(Stored entries)
[Begin]
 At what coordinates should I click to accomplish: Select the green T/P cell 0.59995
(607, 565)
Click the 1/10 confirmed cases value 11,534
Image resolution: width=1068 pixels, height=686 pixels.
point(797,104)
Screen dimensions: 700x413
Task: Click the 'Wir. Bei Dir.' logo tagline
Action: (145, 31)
[End]
_Directions for this task_. Present every one of the records above as a numbered list, with any blank lines omitted.

_Response for this exercise_.
1.  At what coordinates should I click to accomplish: Select the green T/P cell 0.59995
2. (607, 565)
3. Click the 1/10 confirmed cases value 11,534
4. Image resolution: width=1068 pixels, height=686 pixels.
5. point(797,104)
6. Screen dimensions: 700x413
7. Task: Click the 'Wir. Bei Dir.' logo tagline
8. Action: (145, 31)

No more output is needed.